_Document extract_:
From 26f7245c7cfa77f25aedf1a500db689343644ead Mon Sep 17 00:00:00 2001
From: "Ricardo M. Correia" <ricardo.correia@oracle.com>
Date: Mon, 2 Aug 2010 09:24:01 +0000
Subject: [PATCH] Fix taskq code to not drop tasks when TQ_SLEEP is used.

When TQ_SLEEP is used, taskq_dispatch() should always succeed even if the
number of pending tasks is above tq->tq_maxalloc. This semantic is similar
to KM_SLEEP in kmem allocations, which also always succeed.

However, we cannot block forever otherwise there is a risk of deadlock.
Therefore, we still allow the number of pending tasks to go above
tq->tq_maxalloc with TQ_SLEEP, but we may sleep up to 1 second per task
dispatch, thereby throttling the task dispatch rate.

One of the existing splat tests was also augmented to test for this scenario.
The test would fail with the previous implementation but now it succeeds.

Signed-off-by: Brian Behlendorf <behlendorf1@llnl.gov>
---
 module/spl/spl-taskq.c     | 47 +++++++++++++++++++-------------------
 module/splat/splat-taskq.c | 29 +++++++++++++++++++----
 2 files changed, 48 insertions(+), 28 deletions(-)

diff --git a/module/spl/spl-taskq.c b/module/spl/spl-taskq.c
index 201cb5949..5a17f1ccf 100644
--- a/module/spl/spl-taskq.c
+++ b/module/spl/spl-taskq.c
@@ -78,35 +78,36 @@ retry:
                 if (flags & TQ_NOSLEEP)
                         SRETURN(NULL);
 
-                /* Sleep periodically polling the free list for an available
-                 * spl_task_t.  If a full second passes and we have not found
-                 * one gives up and return a NULL to the caller. */
-                if (flags & TQ_SLEEP) {
-                        spin_unlock_irqrestore(&tq->tq_lock, tq->tq_lock_flags);
-                        schedule_timeout(HZ / 100);
-                        spin_lock_irqsave(&tq->tq_lock, tq->tq_lock_flags);
-                        if (count < 100)
-                                SGOTO(retry, count++);
-
-                        SRETURN(NULL);
-                }
-
-                /* Unreachable, Neither TQ_SLEEP or TQ_NOSLEEP set */
-                PANIC("Neither TQ_SLEEP or TQ_NOSLEEP set");
+                /*
+                 * Sleep periodically polling the free list for an available
+                 * spl_task_t. Dispatching with TQ_SLEEP should always succeed
+                 * but we cannot block forever waiting for an spl_taskq_t to
+                 * show up in the free list, otherwise a deadlock can happen.

_Given problem 1_: Rewrite the paragraph of the taskq patch that begins "However, we cannot block forever" in a shorter form, keeping its main facts.
_Given problem 2_: According to the taskq patch, how long may a TQ_SLEEP dispatch sleep per task?
_Given problem 3_: Write the next part of the taskq patch, starting after its last line.

_Data provided_:
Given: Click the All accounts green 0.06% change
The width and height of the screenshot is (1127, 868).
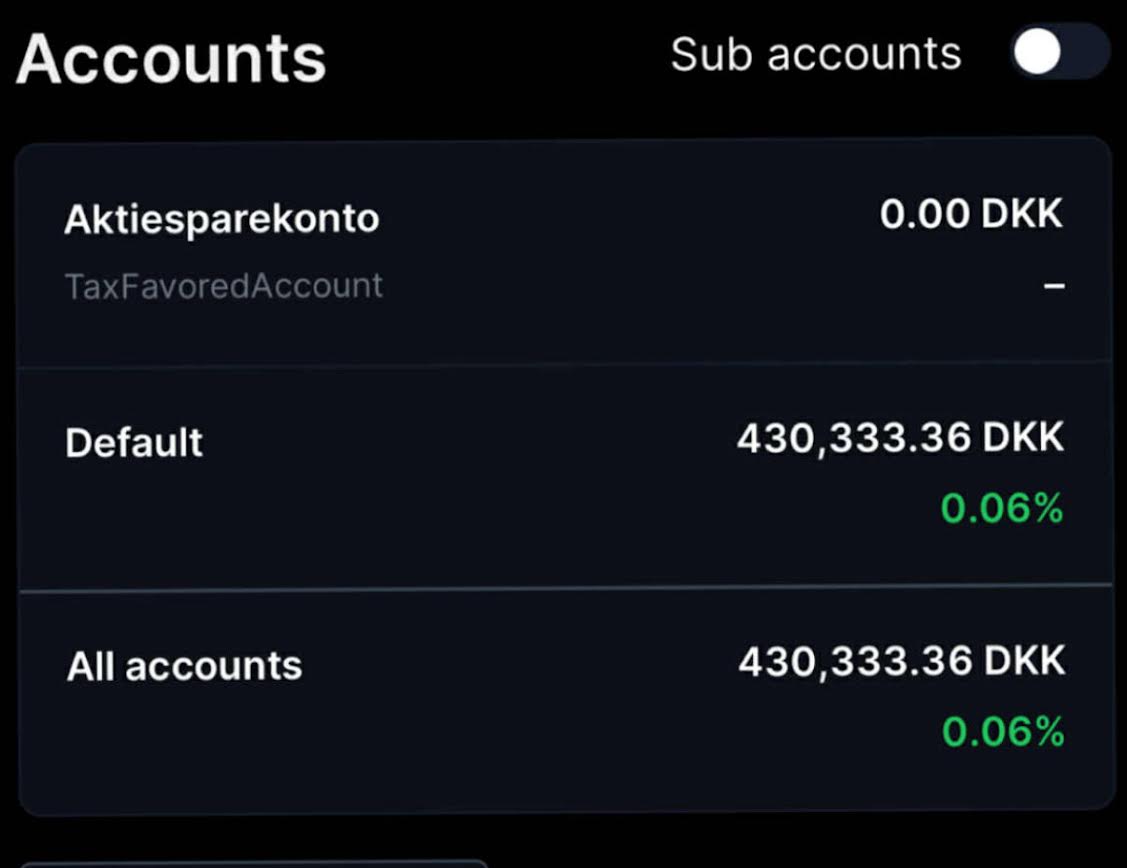Looking at the screenshot, I should click(1003, 733).
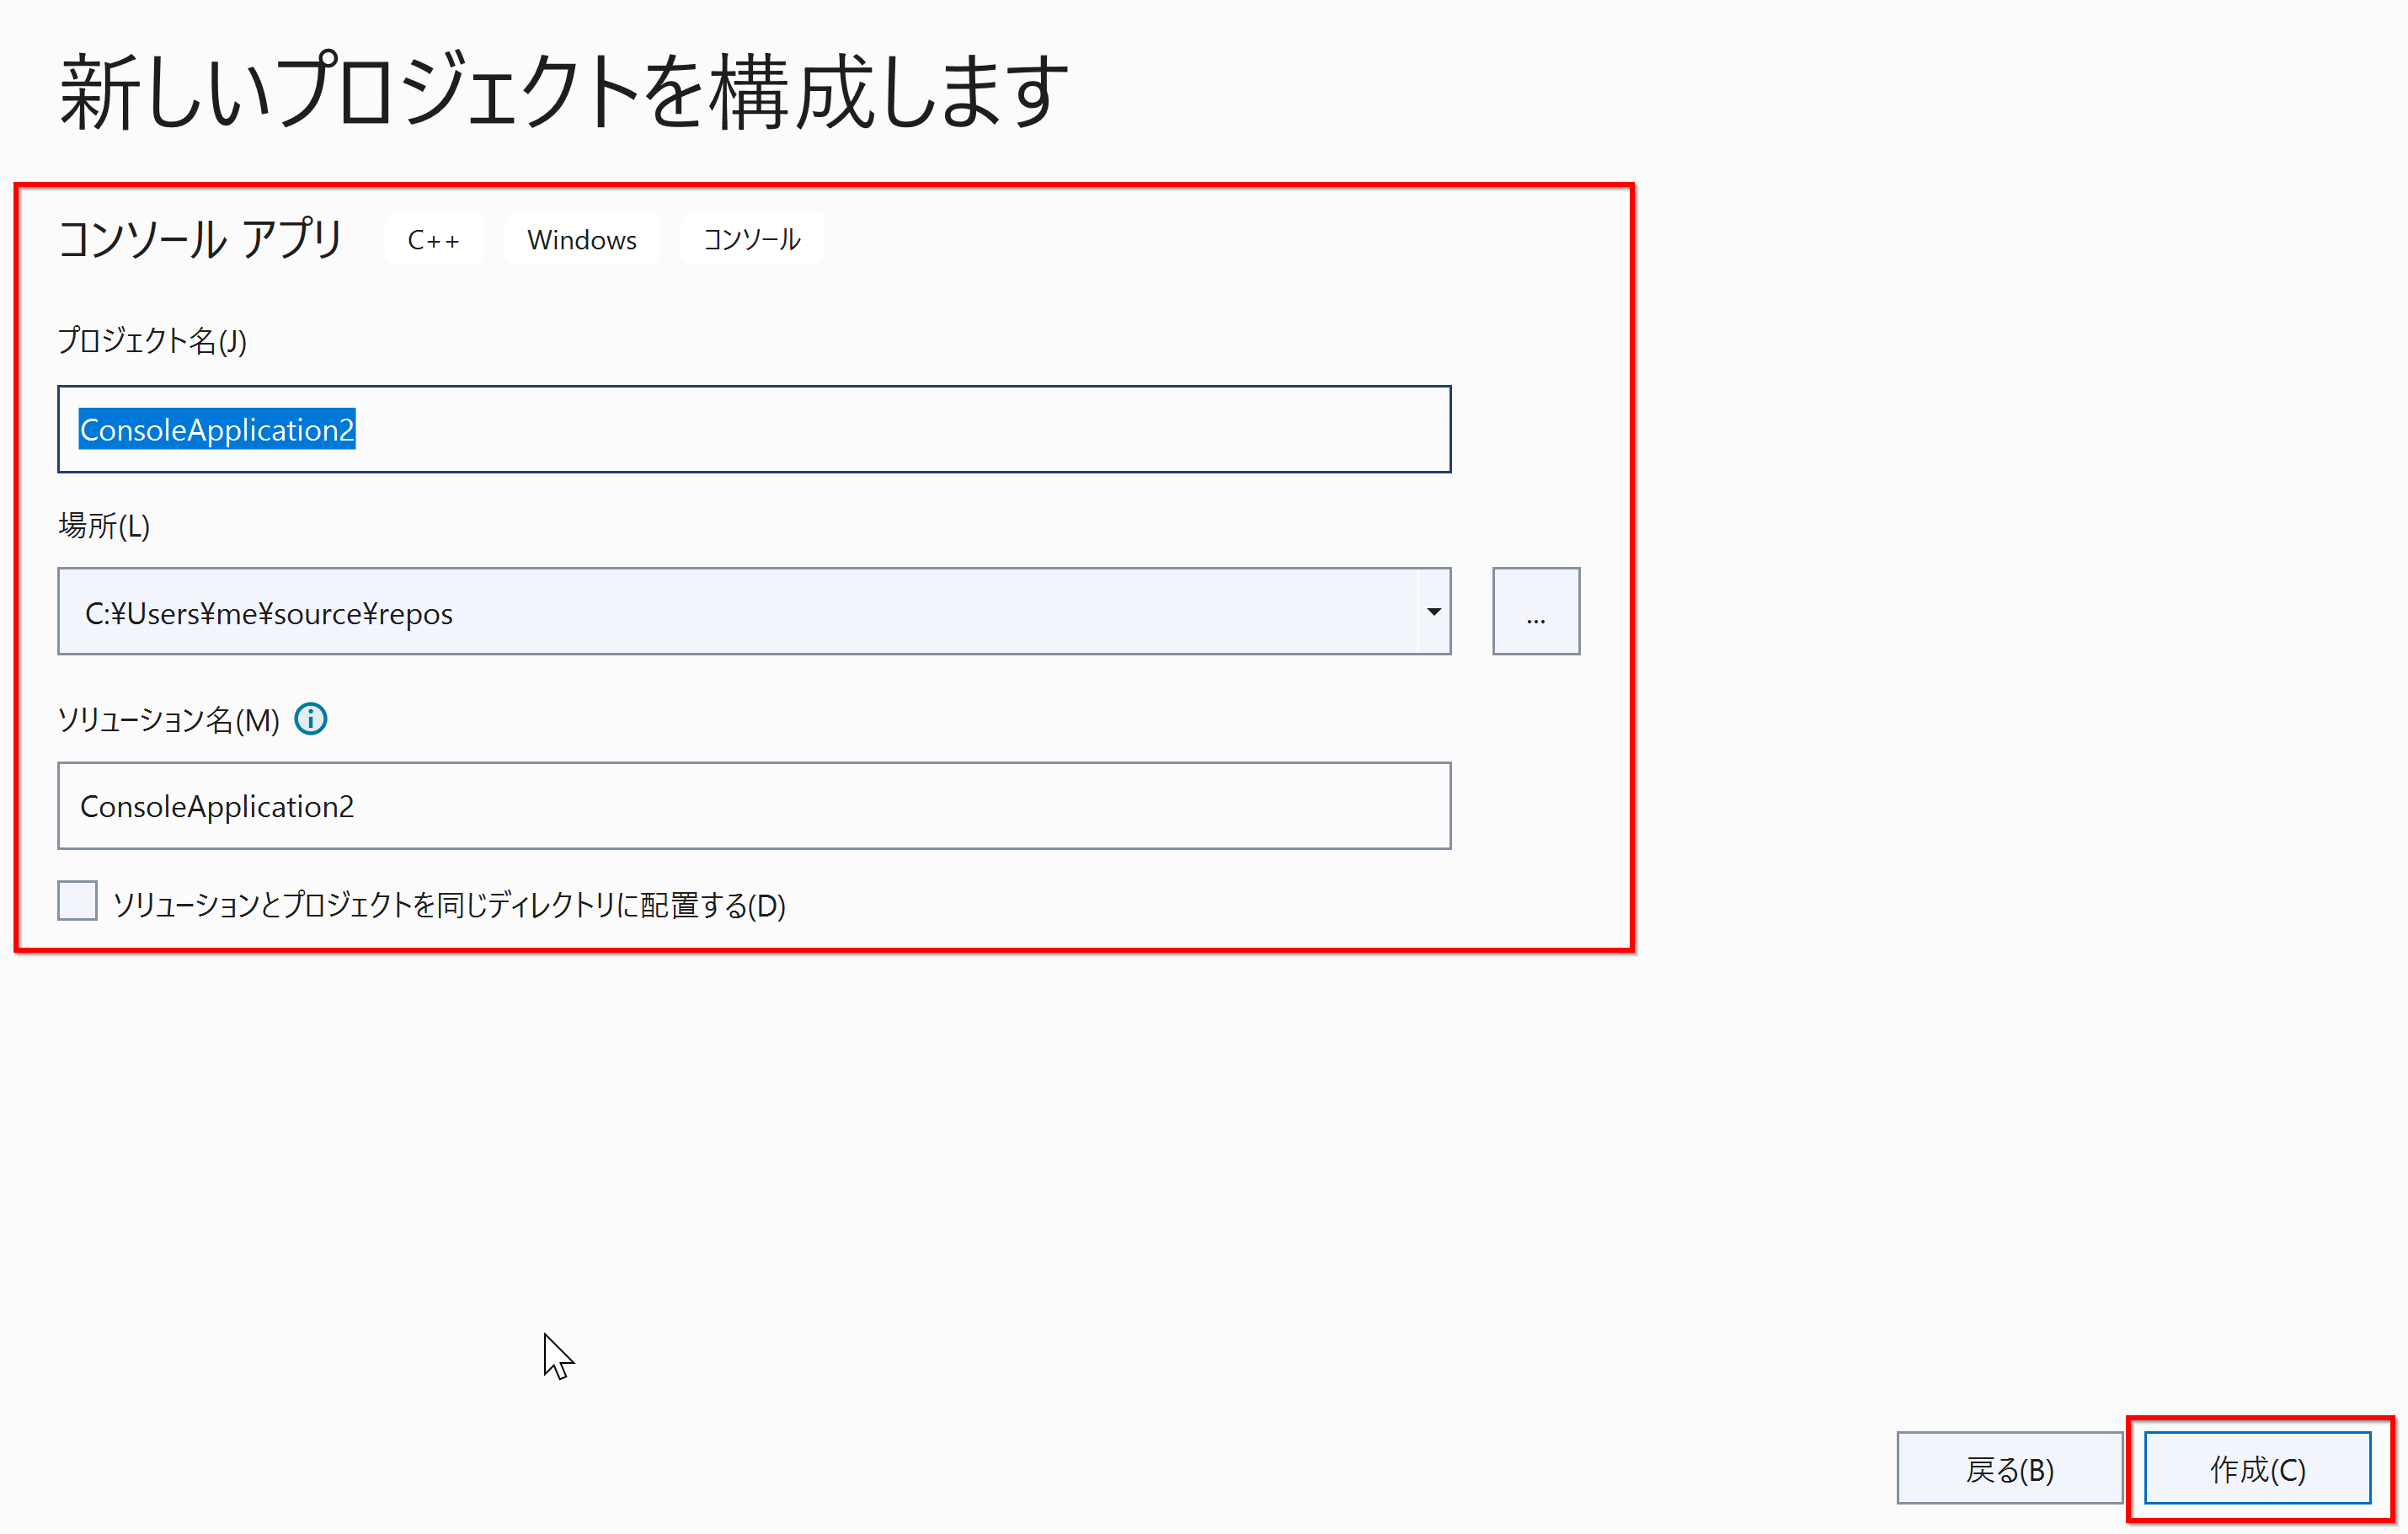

_Written answer 1_: Blocking forever could cause a deadlock. So with TQ_SLEEP, the number of pending tasks may still go above tq->tq_maxalloc, but each task dispatch may sleep up to 1 second, which throttles the dispatch rate.

_Written answer 2_: Up to 1 second.

_Written answer 3_:
+                 *
+                 * Therefore, we need to allocate a new task even if the number
+                 * of allocated tasks is above tq->tq_maxalloc, but we still
+                 * end up delaying the task allocation by one second, thereby
+                 * throttling the task dispatch rate.
+                 */
+                 spin_unlock_irqrestore(&tq->tq_lock, tq->tq_lock_flags);
+                 schedule_timeout(HZ / 100);
+                 spin_lock_irqsave(&tq->tq_lock, tq->tq_lock_flags);
+                 if (count < 100)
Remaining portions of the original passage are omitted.